YOUR TASK:
All entries must come back exactly as given, with no pictures in the copy.

Pixel coordinate grounding data:
=======
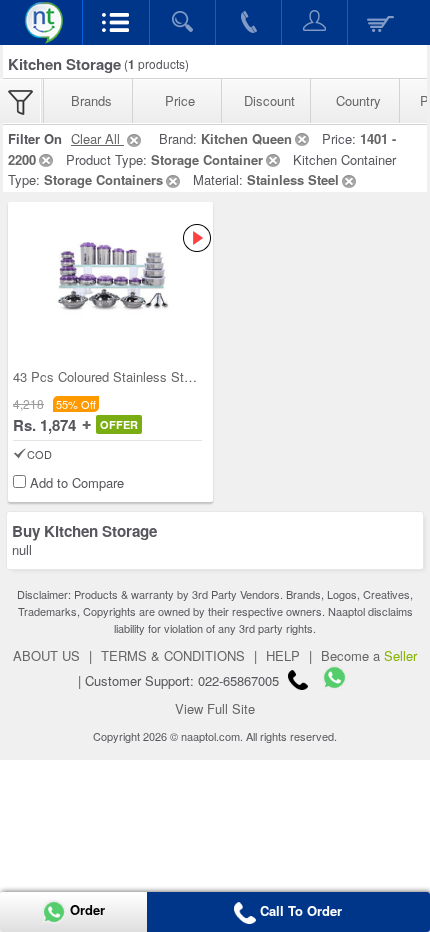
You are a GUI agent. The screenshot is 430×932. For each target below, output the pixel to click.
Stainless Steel (293, 179)
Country (358, 100)
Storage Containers (103, 179)
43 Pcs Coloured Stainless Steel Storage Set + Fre (161, 376)
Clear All (97, 138)
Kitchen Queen (246, 138)
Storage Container (207, 159)
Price (180, 100)
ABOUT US (46, 655)
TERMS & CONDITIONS (173, 655)
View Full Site (215, 708)
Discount (269, 100)
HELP (283, 655)
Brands (91, 100)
=======
SOLUTION BELOW:
You are a GUI agent. The screenshot is 430×932. For each target below, output the pixel to click.
Stainless Steel (293, 179)
Country (358, 100)
Storage Containers (103, 179)
43 Pcs Coloured Stainless Steel Storage Set + Fre (161, 376)
Clear All (97, 138)
Kitchen Queen (246, 138)
Storage Container (207, 159)
Price (180, 100)
ABOUT US (46, 655)
TERMS & CONDITIONS (173, 655)
View Full Site (215, 708)
Discount (269, 100)
HELP (283, 655)
Brands (91, 100)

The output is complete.